Apple już broni swojej polityki kontroli pobierania aplikacji przez App Store. Firma próbuje przekonywać, że takie podejście jest konieczne dla bezpieczeństwa iPhone'a i względnej ochrony przed wirusami. Krytycy systemu Apple określają metody giganta antykonkurencyjnymi, twierdząc, że pobiera zbyt wysokie prowizje — kwoty są po prostu nieuzasadnione logicznie.
W styczniu Spotify określiło prowizje pobierane przez Apple jako "skandaliczne". Firma poinformowała, że "Apple nie zatrzyma się przed niczym, aby chronić swoje zyski". Apple pobiera obecnie od największych deweloperów opłatę w wysokości 30 proc. za korzystanie ze swojego systemu. Mniejsi twórcy aplikacji płacą ok. 15 proc., a 85 proc. deweloperów nie płaci wcale (są za mali).

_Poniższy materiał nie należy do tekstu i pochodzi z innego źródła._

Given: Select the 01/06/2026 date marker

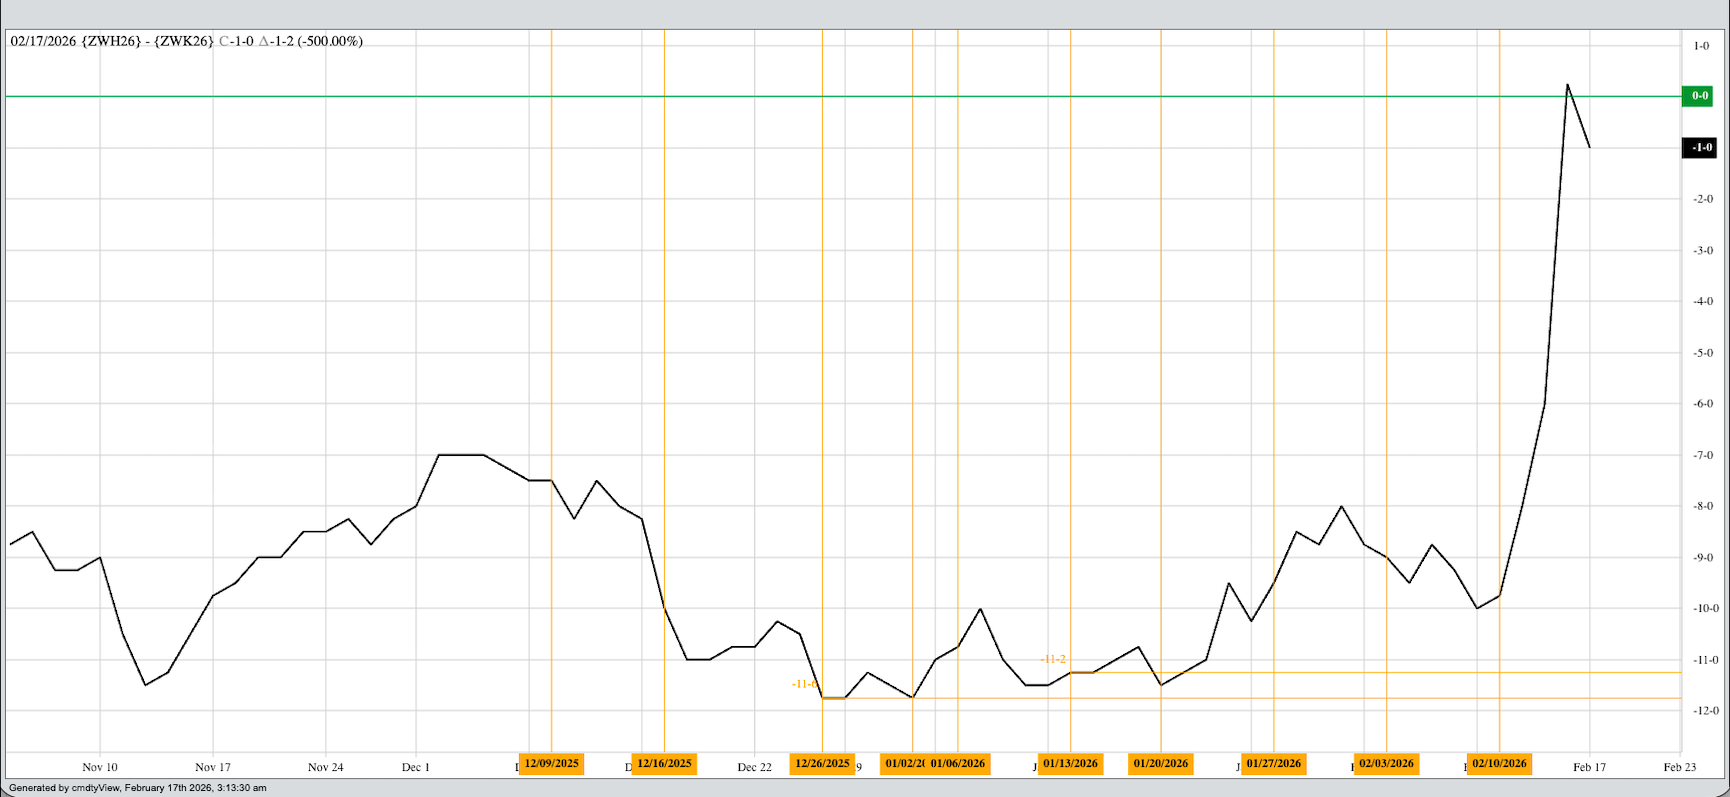Looking at the screenshot, I should click(958, 764).
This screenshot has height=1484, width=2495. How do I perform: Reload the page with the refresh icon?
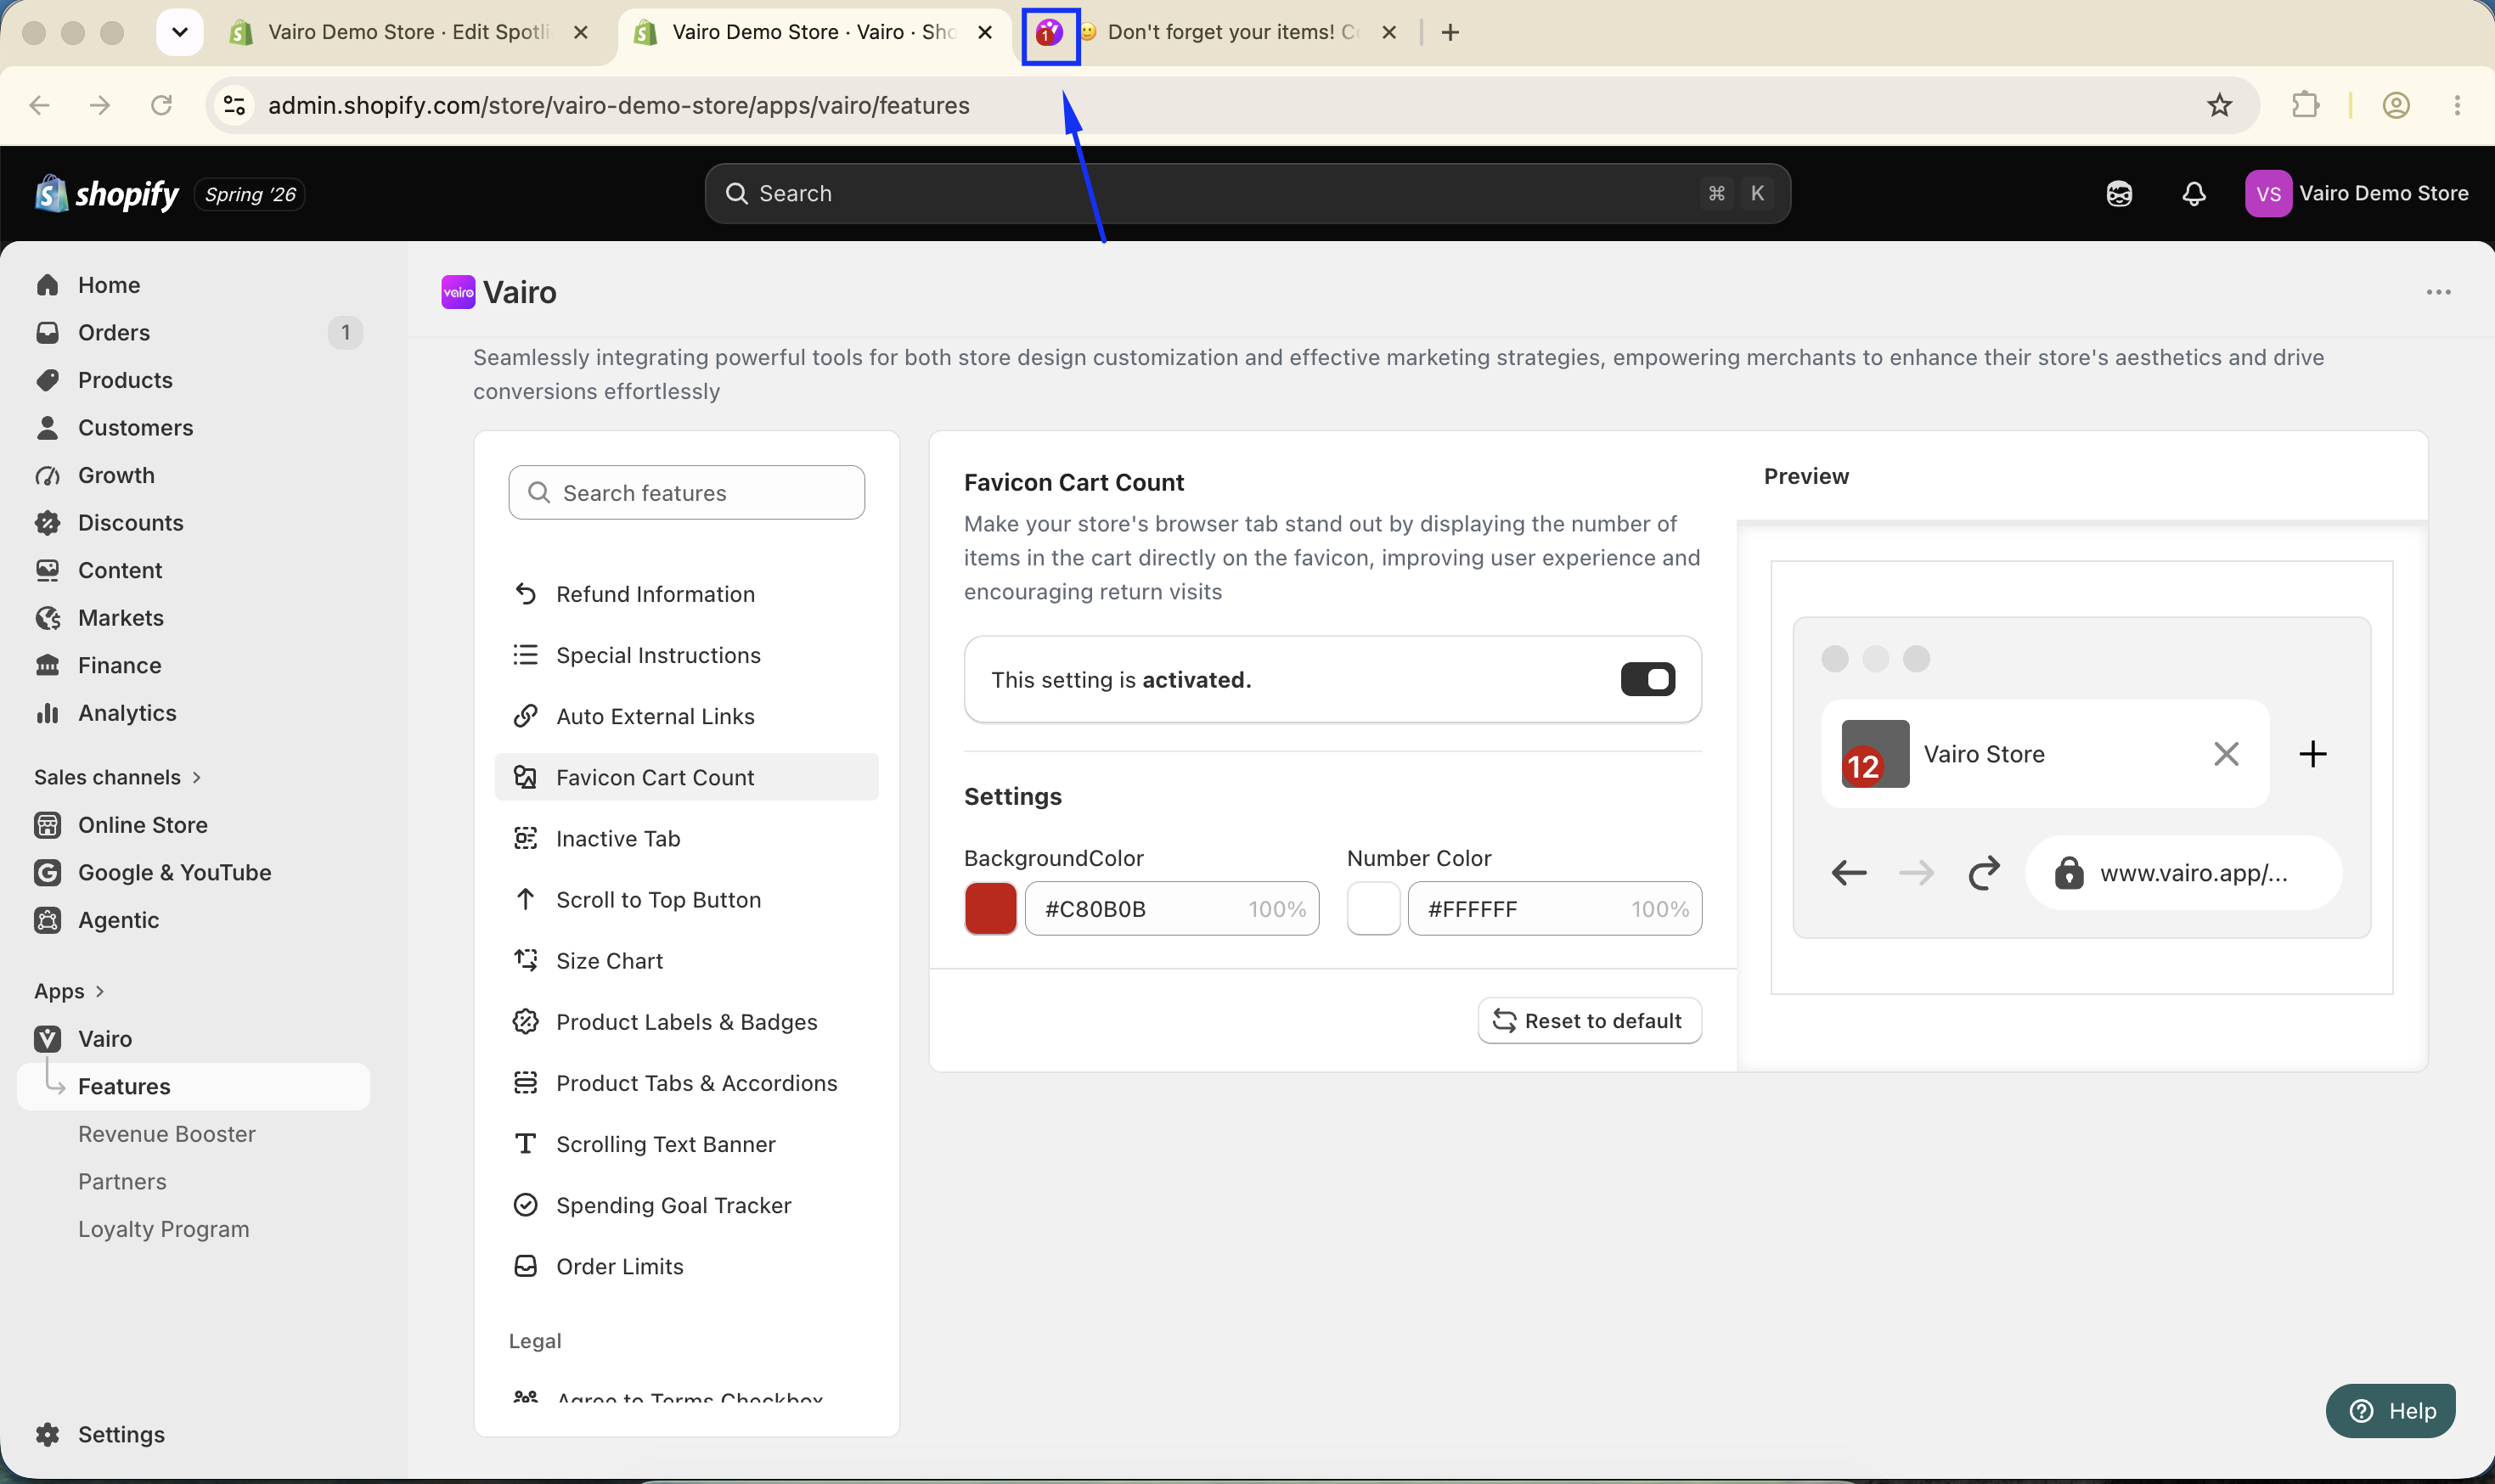pos(161,105)
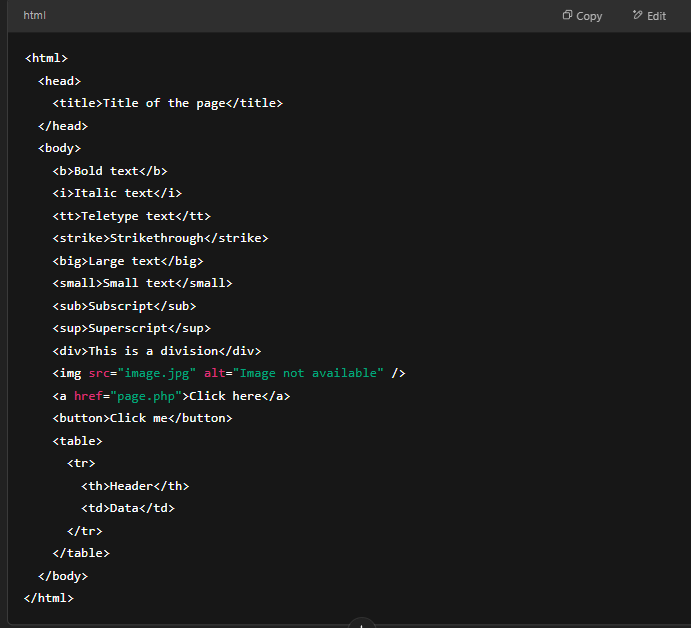
Task: Click the "Image not available" alt text
Action: pos(308,373)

Apple zgodzi się na pobieranie aplikacji poza sklepem, ale będzie chciało zachować prowizje. Nieznacznie je jednak obniży — wyniosą maksymalnie 27 proc. "Wszyscy deweloperzy App Store — w tym ci, którzy umieszczają przyciski lub linki z wezwaniami do działania w swoich aplikacjach — korzystają (między innymi) z integralności platformy Apple" — twierdzi firma w złożonych dokumentach. Inaczej mówiąc, Apple uważa, że deweloperzy powinni dzielić się zyskiem, bo ich aplikacje znajdują się i działają w bezpiecznym środowisku systemu iOS, które pozwala użytkownikom na pobieranie i kupowanie aplikacji oraz treści.